Stored data entries
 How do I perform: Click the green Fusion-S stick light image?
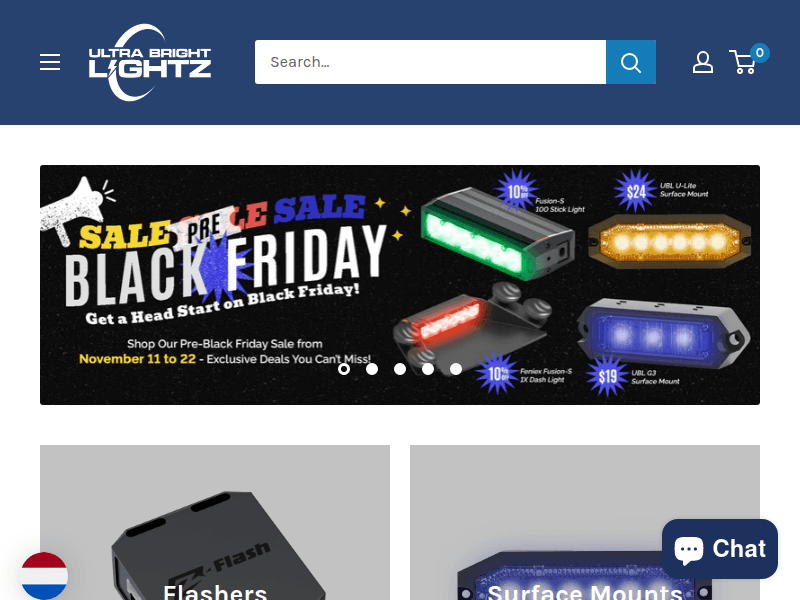(x=497, y=234)
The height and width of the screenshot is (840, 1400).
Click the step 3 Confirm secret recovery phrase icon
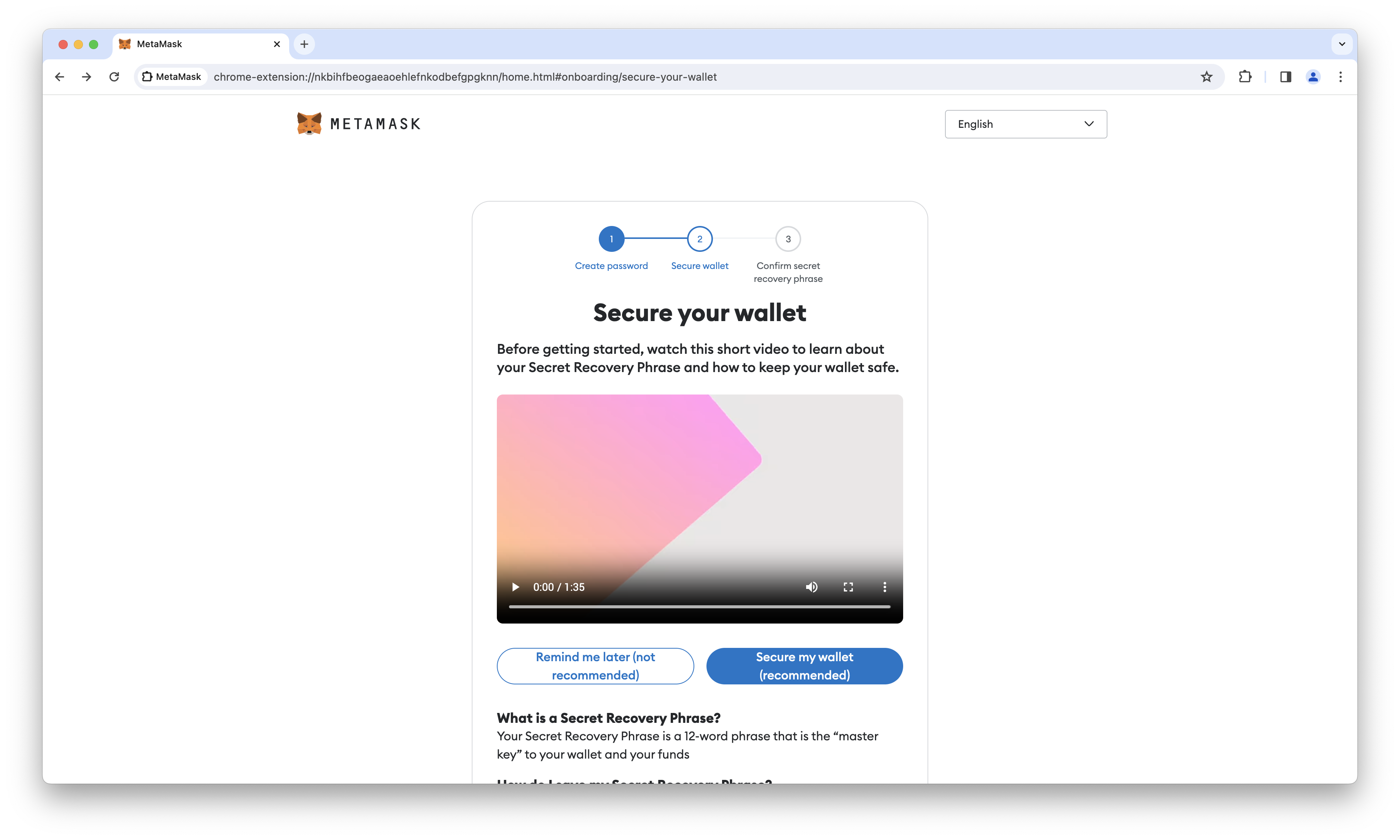[x=788, y=239]
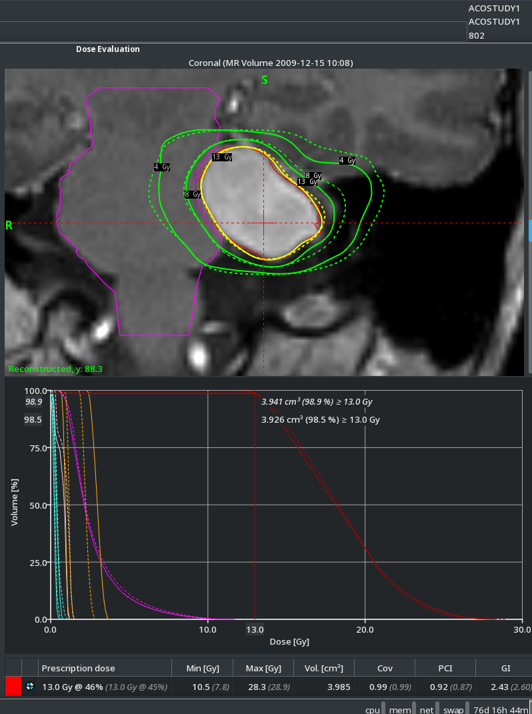Click the 13.0 dose marker on x-axis

[x=255, y=629]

### [What is expected]
Transcribe every line from the one with "The height and" to the last line of the records above, exactly, excluding pictures.

### [Exercise result]
The height and width of the screenshot is (840, 1400).
Click the step 3 Confirm secret recovery phrase icon
[x=788, y=239]
Click the 13.0 dose marker on x-axis

[x=255, y=629]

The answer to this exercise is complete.